Out of curiosity and completely off topic but does anybody play 'Tog anymore? If it was a big part of the metagame it would push Jailer over the top (Dredge A Tog) and if not then it is still an iffy card. It's not very prominent in my meta but it could be in others.

Bardo
10-07-2007, 01:44 PM
I've been playing control recently, which is great right now, but I've been wondering what type of graveyard hate I should sideboard right now.

What are our options?

Leyline of the Void
Tormod's Crypt
Loaming Shaman
Jotun Grunt
Planar Void
Yixlid Jailer
Night Soil (!)

It depends what your're trying to hate out.

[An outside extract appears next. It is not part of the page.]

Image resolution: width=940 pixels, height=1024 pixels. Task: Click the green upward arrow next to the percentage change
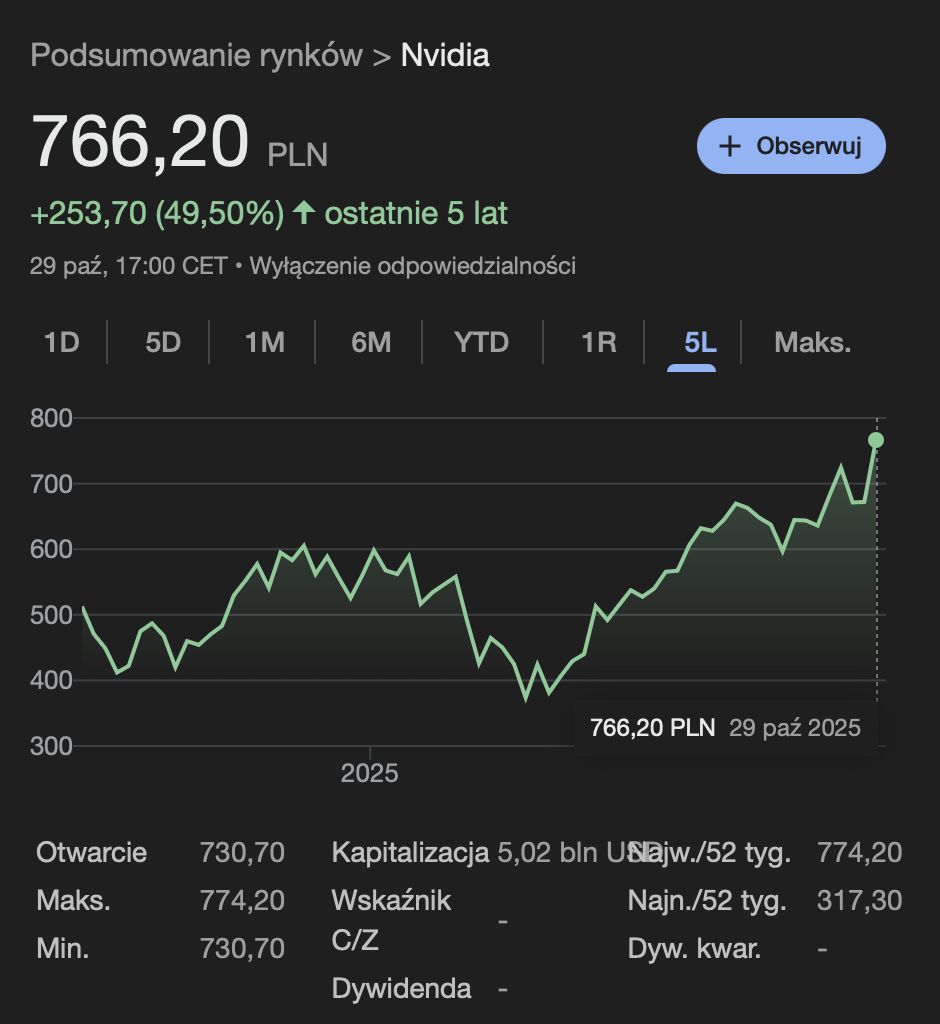click(304, 213)
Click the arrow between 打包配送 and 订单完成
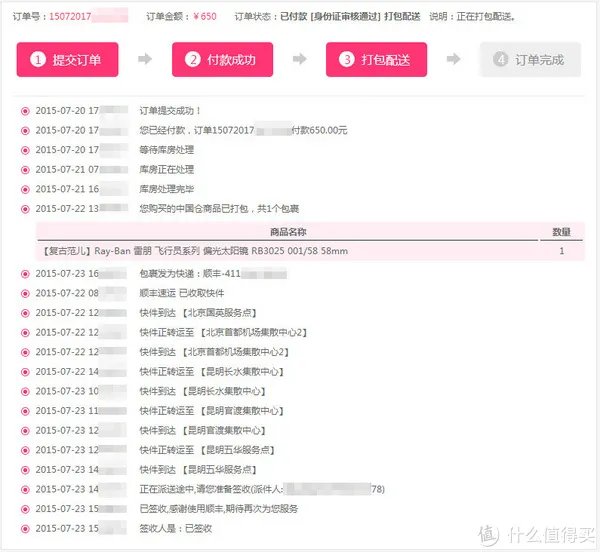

Jailer is good as he's a threat and turns off GY abilities, but does nothing about state-based effects of threats on the board (Tarmogoyf, Mongoose, Fledgling Dragon, Monastery).

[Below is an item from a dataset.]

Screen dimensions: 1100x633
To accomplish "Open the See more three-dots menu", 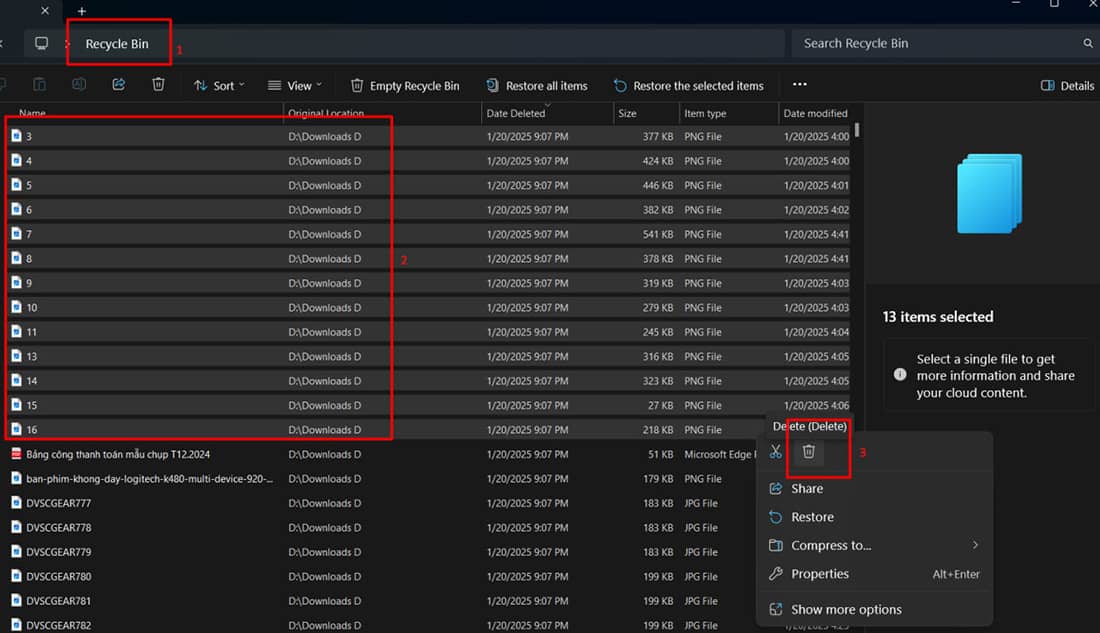I will point(799,85).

Crypt is good because it's fast, but it can also be Stifle'd, Needle'd, etc. It's also a one-shot deal and relatively narrow. Crypt is also unique on this list since it's colorless, free and doesn't have an activation cost.

Loaming Shaman and Grunt play on a similar level, but work differently, and are both are both reasonable threats that need to be answered.

Night Soil will get you plenty of props for thinking outside the box and finding some use for a fairly obscure Fallen Empires common. GG is not easy to pull off. It also can't hit Therapy, etc.

Planar Void is probably the best in the lot here.

Planar Void
Urza's Saga - Uncommon
Card type: Enchantment
Casting cost: B

Oracle text: Whenever a card is put into a graveyard, remove that card from the game.

Note that it doesn't remove cards that enter the graveyard from play. They're removed from any zone, the stack, the library (mill/Note/dredge, etc.)

That pretty much solves all of the problems you're going to encouter: Goyf, Mongoose, Monastery, Ichorid, IGG, Intuition, Tog, etc.

It also only costs 1 mana.

Downsides: Need to come out early. Like a Turn 4 Void against Thresh is pretty shitty. Turn 1, it is a pure beating against any deck that cares. It's also not a creature, so is sorta narrow in the same way as Crypt.

Anyway, since you're trying to throw the broadest, most crippling net, I'd experiment with Planar Void and see how it works out in testing.

APriestOfGix
10-07-2007, 01:53 PM
Downsides: Need to come out early. Like a Turn 4 Void against Thresh is pretty shitty. Turn 1, it is a pure beating against any deck that cares. It's also not a creature, so is sorta narrow in the same way as Crypt.

Also you can't play a deck that likes the grave since it removes your grave as well.

Making it useless in Pox, Stax, U/G/b Thresh, and almost any deck...

Yet there are a few that can use it, but this is why Leyline even though costing 3 more, is played more often.

The Rack
10-07-2007, 02:02 PM
What does Single Card Strategies have to do with Jailer? We already decided that Jailer is best used complementing other Disruption. Why can't you guys just leave the title how it is?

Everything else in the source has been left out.